What To Do After a Hurricane in South Florida | Property Damage FAQs

What To Do After a Hurricane in South Florida | Property Damage FAQs

Hurricane Irma has impacted us all in some way. On average us Floridians see 1.5 hurricanes make landfall with our beautiful state every year.

Florida Tropical Cyclone Statistics
In South Florida, we all have our routines and pre hurricane rituals and hopefully as you are reading this you and your family are ok. We hope your homes have not been affected but this was one of the worst hurricanes in history in terms of power outages.

Top 3 Power Outages from Hurricanes in Florida

The storm has inflicted heavy damage all across Florida; Original forecasts were bracing South Eastern Florida for a direct hit, insurers were bracing for a 200 billion dollar loss, but saw their stocks climb as much as 25% for a time during the first trading day after the storm with losses predicted to be between $10 – $60 billion. This was primarily due to the western shift taken by the storm 48-72 hours prior to landfall.

As a mortgage lender in South Florida we have our offices located in Sunrise, luckily no damage to our offices and we have power and are back up and running 100%, helping new clients get into the homes of their dreams.

What To Do After a Hurricane in South Florida Property Damage FAQ

What to do first if your home was affected by Hurricane Irma

Chances are if you are reading this you want to prepare for the next storm or you need to file a claim from damage caused by Irma.

+ + + + +

▶ **WHAT THE TASK ASKS**: According to the article on what to do after a hurricane in South Florida, how many hurricanes make landfall in Florida each year on average? The entries that follow were taken from a separate source.

▶ **DATASET CONTENT**:
+ + + + +

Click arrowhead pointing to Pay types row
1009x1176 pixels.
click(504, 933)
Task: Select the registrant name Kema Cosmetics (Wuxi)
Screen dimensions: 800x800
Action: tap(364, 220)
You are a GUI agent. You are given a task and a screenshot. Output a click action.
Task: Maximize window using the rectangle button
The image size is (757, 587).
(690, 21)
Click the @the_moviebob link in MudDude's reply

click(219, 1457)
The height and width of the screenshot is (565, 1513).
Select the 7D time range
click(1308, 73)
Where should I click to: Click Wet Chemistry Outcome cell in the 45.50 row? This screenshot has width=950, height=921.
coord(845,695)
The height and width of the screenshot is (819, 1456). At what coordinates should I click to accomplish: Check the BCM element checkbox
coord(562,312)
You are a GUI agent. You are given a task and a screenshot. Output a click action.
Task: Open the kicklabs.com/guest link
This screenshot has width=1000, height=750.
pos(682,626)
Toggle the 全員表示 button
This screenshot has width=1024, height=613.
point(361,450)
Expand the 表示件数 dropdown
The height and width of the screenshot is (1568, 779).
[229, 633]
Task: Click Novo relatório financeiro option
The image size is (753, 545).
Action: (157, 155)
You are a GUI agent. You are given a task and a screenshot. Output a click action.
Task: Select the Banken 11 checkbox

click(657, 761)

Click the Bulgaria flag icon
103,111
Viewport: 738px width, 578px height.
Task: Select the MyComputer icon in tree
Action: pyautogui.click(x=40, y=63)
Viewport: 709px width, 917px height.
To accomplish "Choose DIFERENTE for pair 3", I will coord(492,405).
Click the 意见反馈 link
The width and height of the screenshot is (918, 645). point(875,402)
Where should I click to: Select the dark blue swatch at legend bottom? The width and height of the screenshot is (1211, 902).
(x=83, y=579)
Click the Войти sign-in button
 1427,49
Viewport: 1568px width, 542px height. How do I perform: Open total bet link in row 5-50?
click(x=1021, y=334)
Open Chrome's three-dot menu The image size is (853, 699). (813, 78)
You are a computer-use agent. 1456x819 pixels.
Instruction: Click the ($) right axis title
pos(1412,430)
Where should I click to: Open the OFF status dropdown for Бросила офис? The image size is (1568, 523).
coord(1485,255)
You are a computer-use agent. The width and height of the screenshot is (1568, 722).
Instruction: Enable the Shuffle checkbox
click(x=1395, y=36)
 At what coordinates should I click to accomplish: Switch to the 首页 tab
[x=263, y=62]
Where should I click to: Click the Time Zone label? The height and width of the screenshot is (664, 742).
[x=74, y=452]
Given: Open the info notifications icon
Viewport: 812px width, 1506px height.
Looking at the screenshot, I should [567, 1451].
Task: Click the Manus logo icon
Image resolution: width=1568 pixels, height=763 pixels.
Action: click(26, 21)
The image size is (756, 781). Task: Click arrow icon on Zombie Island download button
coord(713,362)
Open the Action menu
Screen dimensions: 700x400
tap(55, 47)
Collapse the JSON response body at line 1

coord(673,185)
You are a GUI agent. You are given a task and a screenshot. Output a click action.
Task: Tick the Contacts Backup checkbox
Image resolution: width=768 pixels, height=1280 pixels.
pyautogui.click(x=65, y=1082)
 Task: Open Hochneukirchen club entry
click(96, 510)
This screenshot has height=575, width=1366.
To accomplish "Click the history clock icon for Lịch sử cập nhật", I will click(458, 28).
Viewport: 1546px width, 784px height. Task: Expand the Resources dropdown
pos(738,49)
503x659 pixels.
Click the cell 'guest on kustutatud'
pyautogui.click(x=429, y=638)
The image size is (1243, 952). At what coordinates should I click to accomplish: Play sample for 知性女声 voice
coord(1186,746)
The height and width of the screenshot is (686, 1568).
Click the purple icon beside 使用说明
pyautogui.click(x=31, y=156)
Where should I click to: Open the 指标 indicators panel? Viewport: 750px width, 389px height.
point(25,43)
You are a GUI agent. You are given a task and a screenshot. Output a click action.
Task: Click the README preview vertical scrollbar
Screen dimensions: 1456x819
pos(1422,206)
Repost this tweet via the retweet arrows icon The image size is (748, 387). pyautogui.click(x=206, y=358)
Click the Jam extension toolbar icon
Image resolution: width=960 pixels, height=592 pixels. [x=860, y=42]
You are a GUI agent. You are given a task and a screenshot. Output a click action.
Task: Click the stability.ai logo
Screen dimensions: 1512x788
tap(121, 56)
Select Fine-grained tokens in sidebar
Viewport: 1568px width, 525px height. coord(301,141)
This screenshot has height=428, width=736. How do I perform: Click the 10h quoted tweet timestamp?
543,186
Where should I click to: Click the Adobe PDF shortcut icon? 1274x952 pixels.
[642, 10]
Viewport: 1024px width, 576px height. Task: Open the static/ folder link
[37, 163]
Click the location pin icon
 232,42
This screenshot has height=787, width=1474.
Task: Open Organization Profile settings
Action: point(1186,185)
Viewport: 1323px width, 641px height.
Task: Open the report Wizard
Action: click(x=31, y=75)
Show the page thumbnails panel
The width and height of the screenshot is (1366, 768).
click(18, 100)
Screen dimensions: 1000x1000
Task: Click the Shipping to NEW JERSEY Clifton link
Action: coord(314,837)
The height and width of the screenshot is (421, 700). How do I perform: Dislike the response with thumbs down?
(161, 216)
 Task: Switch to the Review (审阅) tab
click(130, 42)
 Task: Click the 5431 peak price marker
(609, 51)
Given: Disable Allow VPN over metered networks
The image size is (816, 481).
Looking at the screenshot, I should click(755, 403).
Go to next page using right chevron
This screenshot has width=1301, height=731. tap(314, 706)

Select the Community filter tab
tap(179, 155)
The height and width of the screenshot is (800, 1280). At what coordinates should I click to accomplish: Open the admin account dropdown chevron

+ + + + +

▶ **RESPONSE TO THE TASK**: 1.5 hurricanes per year.